To compare the proposed method with the existed methods, Weka (Waikato environment for knowledge analysis) software, an open and intelligent experiment platform in data mining and machine learning community, is introduced. It is worth noticing that the Weka experimental platform only serves as a reference to evaluate proposed method. Here, Weka’s two library functions, i.e., classifier based on support vector machine and ensemble learning (BSVME), classifier based on multiple perception machine and ensemble learning (BMLPE) are employed. Two experiments are conducted using all dataset, that is to say, the data distribution is known. If the experimental result of the proposed method is close to the results obtained from Weka, it can prove that our proposed method is effective to some extent. The experiments on Weka follow such strategies

1. 1.

   Each dataset was divided into training sub-dataset and test sub-dataset according to the proportion of 2:1.

2. 2.

   Bagging ensemble strategy and simple voting result combination method were employed.

3. 3.

   Algorithms of one-class support vector machine and multiple layer perception were used to train the individual detector.

4. 4.

   Ensemble size was set as 40, and the experimental result was the average of 50 times independent experiments.

Besides, the AHIForest (Ding et al. 2015) and HSTree (Tan et al. 2011) algorithms are employed to evaluate proposed HypGridE algorithm. The windows size, ensemble size and statistic histogram size are set as 256, 40 and 10, respectively. The experimental results can be seen in Table 6.

Table 6 Performance of different anomaly detection algorithm

Fig. 5

Shuttle dataset experimental results of different evaluation metrics based on different algorithm

Fig. 6

SimData1 dataset experimental results of different evaluation metrics based on different algorithm

From the results presented in Table 6, it can be seen that the performance of HypGridE has the similar experimental results to those of the AHIForest and HSTree algorithm, even though they are all inferior to the BSVME and BMLPE. Further, from Figs. 5, 6 and 7, the results of three performance evaluation metrics of different algorithms have slight difference. Here, it is worth noticing that the experiments of BSVME and BMLPE were conducted on the static dataset, while the experiments of HypGridE, AHIForest and HSTree were conducted on the dynamic dataset, which to some extent turns out that our proposed method is effective. Besides, compared with BSVME and BMLPE, HypGridE has an exclusive advantage that by mapping the observations to the hyper-grid space saves not only the complicated computation but also the computation cost, making itself appropriate for online streaming data processing.

Fig. 7

SimData2 dataset experimental results of different evaluation metrics based on different algorithm

5 Conclusion and future work

After exploring the drawbacks of existed hyper-based anomaly detection algorithms, an improved version with the re-definition of \(L_1\) neighbor searching space was firstly introduced at first.
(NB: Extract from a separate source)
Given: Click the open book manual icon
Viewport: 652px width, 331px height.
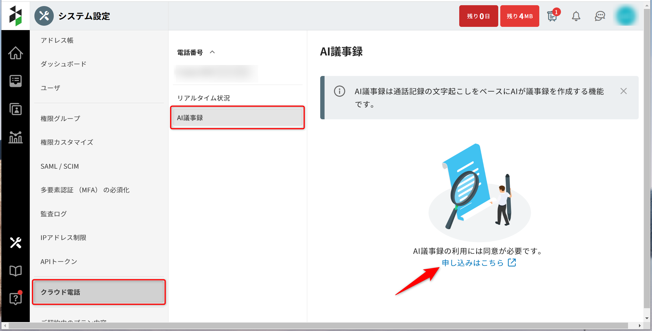Looking at the screenshot, I should tap(15, 271).
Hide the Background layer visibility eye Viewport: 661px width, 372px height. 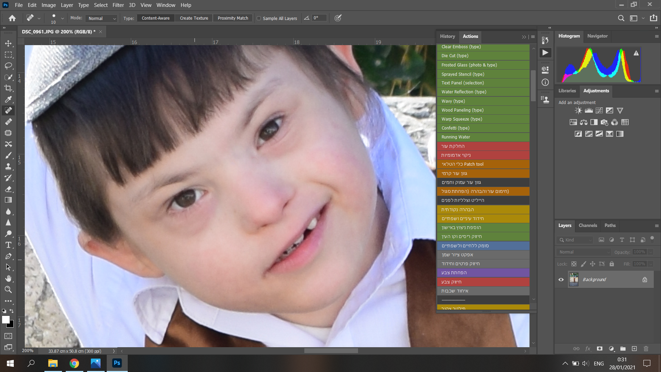[561, 280]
Then, considering it is hard to obtain the optimized parameters related to the algorithm performance and difficult for the single detector to fit the streaming data environment, this paper employs online ensemble learning technique and proposes hyper-grid-based ensemble anomaly detection method. The greatest advantage of the proposed method is not to compute the distance or density directly and different from existed distance-based or density-based methods with low computation complexity; the method fits the online streaming data processing well, about which was demonstrated by the experiments conducted on the real and simulated data set.

Because the space complexity of hyper-grid-based anomaly detection method is \(O(\mathbb {N}^{q})\), when dealing with the high dimension data set, our proposed method demand significantly high memory requirement, but this may be feasible in the real applications. Hence, our future work will be centered on how to use sparse theory and some compression algorithms to tackle the problem.